[PATCH] D49483: [AMDGPU] Optimize _L image intrinsic to _LZ when lod is zero

Fri Jul 27 05:52:51 PDT 2018

nhaehnle added a comment.

I don't think doing this as an IR pass has any advantage, so this is fine.

Please add tests for gather intrinsics as well, apart from that it looks good to me.

================
Comment at: lib/Target/AMDGPU/SIISelLowering.cpp:4588
+    if (auto ConstantLod = dyn_cast<ConstantFPSDNode>(VAddrs[NumVAddrs-1].getNode())) {
+      if (ConstantLod->isZero()) {
+        IntrOpcode = LZMappingInfo->LZ;  // set new opcode to _lz variant of _l
----------------
rtaylor wrote:
> arsenm wrote:
> > Does this need to check that it is positive zero?
> I used isZero to cover both pos and neg zero.
That's an interesting question.
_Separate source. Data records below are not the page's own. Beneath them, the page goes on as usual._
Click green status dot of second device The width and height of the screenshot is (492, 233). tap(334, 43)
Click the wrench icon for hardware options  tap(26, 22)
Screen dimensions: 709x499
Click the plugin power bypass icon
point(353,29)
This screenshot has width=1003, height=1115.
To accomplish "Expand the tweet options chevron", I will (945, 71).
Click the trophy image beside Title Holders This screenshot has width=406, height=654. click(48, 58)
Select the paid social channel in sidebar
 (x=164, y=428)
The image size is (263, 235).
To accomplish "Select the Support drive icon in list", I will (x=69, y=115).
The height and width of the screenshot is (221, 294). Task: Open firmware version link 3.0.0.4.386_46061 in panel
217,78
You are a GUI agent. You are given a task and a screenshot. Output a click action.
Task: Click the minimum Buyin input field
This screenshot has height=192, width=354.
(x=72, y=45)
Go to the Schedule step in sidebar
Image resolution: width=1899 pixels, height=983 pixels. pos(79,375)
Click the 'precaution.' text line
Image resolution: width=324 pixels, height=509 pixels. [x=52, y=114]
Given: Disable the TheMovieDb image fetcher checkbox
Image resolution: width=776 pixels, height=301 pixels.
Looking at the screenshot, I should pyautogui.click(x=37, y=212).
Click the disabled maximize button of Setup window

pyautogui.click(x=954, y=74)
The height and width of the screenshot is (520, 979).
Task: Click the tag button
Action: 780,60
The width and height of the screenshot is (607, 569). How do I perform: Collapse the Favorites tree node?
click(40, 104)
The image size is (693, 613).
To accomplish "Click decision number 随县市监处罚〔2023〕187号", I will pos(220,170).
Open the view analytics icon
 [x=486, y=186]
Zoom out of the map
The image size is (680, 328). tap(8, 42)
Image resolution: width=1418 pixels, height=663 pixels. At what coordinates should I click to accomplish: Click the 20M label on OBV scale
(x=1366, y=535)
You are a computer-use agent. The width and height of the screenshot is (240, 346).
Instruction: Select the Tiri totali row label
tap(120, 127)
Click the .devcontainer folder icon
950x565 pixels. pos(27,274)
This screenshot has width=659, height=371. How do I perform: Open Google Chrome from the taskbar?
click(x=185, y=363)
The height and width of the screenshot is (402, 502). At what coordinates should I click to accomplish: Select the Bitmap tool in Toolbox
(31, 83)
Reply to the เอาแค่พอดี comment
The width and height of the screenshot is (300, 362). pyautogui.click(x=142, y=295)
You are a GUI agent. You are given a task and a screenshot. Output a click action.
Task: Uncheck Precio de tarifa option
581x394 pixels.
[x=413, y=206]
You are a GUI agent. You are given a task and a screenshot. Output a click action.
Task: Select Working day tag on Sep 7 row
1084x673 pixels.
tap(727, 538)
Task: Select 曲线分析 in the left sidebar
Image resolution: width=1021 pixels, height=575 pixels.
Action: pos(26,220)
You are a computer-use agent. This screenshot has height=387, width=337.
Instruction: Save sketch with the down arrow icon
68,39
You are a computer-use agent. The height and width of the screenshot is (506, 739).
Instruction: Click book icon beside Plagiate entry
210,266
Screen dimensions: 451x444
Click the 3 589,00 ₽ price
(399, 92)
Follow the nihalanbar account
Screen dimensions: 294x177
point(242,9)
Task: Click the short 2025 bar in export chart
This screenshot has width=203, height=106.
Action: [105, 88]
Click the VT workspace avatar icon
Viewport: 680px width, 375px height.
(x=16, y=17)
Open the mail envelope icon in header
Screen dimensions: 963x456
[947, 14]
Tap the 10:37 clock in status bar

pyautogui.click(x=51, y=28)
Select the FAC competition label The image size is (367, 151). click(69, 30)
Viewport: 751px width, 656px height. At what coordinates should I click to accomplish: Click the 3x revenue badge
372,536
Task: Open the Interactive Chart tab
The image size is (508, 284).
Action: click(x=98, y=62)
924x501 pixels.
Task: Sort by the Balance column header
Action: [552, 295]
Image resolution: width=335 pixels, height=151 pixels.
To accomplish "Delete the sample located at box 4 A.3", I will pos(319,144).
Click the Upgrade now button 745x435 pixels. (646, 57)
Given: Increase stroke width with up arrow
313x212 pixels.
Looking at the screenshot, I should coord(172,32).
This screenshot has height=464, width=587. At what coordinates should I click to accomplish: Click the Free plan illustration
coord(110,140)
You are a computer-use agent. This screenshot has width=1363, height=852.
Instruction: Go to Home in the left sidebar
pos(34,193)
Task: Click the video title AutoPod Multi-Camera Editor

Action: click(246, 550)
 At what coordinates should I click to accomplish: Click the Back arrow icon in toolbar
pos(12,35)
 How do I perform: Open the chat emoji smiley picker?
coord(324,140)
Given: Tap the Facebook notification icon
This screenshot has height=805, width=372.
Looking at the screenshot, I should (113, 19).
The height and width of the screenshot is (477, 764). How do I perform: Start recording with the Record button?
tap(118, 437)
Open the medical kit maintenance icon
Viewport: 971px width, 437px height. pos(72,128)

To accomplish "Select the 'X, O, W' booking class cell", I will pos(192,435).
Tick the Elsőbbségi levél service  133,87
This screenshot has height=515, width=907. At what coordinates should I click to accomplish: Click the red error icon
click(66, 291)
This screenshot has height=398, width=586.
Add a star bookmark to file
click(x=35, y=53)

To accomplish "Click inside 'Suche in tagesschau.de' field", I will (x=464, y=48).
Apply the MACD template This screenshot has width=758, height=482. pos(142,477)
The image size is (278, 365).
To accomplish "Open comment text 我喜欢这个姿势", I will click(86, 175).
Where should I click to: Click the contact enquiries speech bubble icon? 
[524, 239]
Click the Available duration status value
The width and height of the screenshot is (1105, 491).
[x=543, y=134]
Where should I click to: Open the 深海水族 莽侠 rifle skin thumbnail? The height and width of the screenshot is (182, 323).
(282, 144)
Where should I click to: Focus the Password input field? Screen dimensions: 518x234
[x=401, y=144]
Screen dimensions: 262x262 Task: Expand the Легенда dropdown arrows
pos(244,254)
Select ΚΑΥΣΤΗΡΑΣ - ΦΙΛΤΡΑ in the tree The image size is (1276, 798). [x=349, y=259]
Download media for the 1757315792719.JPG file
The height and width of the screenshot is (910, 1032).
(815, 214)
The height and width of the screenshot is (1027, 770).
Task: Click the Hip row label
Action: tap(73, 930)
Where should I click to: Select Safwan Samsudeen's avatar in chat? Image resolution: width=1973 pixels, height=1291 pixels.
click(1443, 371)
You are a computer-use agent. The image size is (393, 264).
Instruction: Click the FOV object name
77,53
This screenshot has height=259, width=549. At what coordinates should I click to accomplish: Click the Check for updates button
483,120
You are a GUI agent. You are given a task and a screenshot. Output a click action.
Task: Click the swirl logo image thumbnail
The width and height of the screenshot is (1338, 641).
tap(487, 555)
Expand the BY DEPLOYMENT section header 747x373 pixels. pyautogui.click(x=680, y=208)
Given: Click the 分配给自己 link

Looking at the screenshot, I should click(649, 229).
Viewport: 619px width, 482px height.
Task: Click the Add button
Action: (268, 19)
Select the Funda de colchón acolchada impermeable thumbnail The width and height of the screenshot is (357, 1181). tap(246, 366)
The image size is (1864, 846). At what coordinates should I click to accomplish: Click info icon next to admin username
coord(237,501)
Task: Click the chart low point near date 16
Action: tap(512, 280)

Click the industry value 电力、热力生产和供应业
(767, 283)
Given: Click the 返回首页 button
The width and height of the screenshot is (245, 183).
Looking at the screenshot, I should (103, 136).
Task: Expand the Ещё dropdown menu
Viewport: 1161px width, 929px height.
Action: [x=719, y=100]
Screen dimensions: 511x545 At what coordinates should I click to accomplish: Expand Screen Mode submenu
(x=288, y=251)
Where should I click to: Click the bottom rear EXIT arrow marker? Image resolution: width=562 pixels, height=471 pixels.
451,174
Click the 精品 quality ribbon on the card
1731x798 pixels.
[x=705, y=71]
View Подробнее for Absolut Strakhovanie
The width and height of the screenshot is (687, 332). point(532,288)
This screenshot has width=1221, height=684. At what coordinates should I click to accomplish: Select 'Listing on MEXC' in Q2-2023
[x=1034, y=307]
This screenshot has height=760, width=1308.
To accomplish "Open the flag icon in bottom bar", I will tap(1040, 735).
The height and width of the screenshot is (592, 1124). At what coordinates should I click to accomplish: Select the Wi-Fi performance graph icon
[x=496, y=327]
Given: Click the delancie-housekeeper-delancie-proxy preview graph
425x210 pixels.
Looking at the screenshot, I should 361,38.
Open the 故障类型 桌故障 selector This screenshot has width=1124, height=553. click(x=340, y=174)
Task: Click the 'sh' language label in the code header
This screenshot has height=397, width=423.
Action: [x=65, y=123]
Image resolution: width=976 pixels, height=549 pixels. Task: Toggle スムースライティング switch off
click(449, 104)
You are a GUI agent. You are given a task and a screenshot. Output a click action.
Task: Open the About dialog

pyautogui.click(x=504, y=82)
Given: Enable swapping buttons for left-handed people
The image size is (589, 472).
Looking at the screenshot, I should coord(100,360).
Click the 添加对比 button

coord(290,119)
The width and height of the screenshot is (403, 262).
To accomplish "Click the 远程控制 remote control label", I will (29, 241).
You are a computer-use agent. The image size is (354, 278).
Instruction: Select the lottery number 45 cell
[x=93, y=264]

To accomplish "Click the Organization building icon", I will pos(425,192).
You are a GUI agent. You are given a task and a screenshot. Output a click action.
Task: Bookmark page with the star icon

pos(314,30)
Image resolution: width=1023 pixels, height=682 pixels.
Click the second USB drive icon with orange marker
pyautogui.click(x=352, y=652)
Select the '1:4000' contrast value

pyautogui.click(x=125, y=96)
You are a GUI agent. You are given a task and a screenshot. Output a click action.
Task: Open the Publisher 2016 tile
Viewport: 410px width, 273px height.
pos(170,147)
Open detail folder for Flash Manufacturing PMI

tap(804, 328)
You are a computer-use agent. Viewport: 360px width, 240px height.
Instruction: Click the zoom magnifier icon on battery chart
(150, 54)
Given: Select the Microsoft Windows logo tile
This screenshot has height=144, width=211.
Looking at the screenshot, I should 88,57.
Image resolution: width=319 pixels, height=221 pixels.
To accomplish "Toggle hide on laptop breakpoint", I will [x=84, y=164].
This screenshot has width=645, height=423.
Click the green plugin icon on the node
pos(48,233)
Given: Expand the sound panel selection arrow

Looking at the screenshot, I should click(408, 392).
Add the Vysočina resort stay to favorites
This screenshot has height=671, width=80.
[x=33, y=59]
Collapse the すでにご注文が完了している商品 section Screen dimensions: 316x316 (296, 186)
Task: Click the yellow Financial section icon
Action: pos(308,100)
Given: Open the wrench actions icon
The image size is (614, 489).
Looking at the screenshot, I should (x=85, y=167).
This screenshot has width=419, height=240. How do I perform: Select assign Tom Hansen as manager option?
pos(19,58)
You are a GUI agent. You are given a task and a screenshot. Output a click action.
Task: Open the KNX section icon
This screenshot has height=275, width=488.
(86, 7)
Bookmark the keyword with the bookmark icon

Since LOD is clamped at 0.0 anyway, the only possible difference could come from switching between magnification and minification filters. The OpenGL spec says that the magnification filter is used when LOD is less than or equal to 0.0 (and actually even when it's <= 0.5 for nearest mipmap minification). So this test could be relaxed to check whether ConstantLod is <= 0.0.

Repository:
  rL LLVM

https://reviews.llvm.org/D49483